» Task goal:
Once the line containing "1024x512 pixels. Task: Expand" is located, give it again exactly, together with each line that follows it to the end of the entries, and add nothing else.

Saved entries
================
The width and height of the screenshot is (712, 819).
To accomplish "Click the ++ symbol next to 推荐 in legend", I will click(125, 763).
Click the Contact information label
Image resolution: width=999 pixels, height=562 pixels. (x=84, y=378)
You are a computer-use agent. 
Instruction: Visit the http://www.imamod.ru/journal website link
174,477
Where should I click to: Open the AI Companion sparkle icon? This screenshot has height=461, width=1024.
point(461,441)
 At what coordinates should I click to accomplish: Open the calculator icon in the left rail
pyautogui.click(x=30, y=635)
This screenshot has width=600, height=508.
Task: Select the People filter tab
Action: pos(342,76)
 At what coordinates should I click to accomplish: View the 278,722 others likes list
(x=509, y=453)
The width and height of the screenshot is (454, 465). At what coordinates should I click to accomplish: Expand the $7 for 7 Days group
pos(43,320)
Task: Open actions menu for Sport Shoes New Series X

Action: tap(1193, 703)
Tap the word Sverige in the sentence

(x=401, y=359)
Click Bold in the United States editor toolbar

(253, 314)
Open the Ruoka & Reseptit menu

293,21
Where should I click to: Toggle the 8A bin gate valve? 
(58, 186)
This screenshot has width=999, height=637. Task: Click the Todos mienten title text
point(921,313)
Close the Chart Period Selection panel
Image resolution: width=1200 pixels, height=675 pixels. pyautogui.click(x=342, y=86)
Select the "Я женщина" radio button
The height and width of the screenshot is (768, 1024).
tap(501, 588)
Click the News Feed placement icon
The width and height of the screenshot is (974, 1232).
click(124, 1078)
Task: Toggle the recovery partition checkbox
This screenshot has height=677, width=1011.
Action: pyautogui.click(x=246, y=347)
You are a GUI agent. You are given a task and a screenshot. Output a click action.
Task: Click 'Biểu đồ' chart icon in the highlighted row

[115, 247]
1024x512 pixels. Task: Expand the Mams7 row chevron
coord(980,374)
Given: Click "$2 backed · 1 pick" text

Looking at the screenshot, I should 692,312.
================
» Exercise response:
1024x512 pixels. Task: Expand the Mams7 row chevron
coord(980,374)
Given: Click "$2 backed · 1 pick" text

Looking at the screenshot, I should 692,312.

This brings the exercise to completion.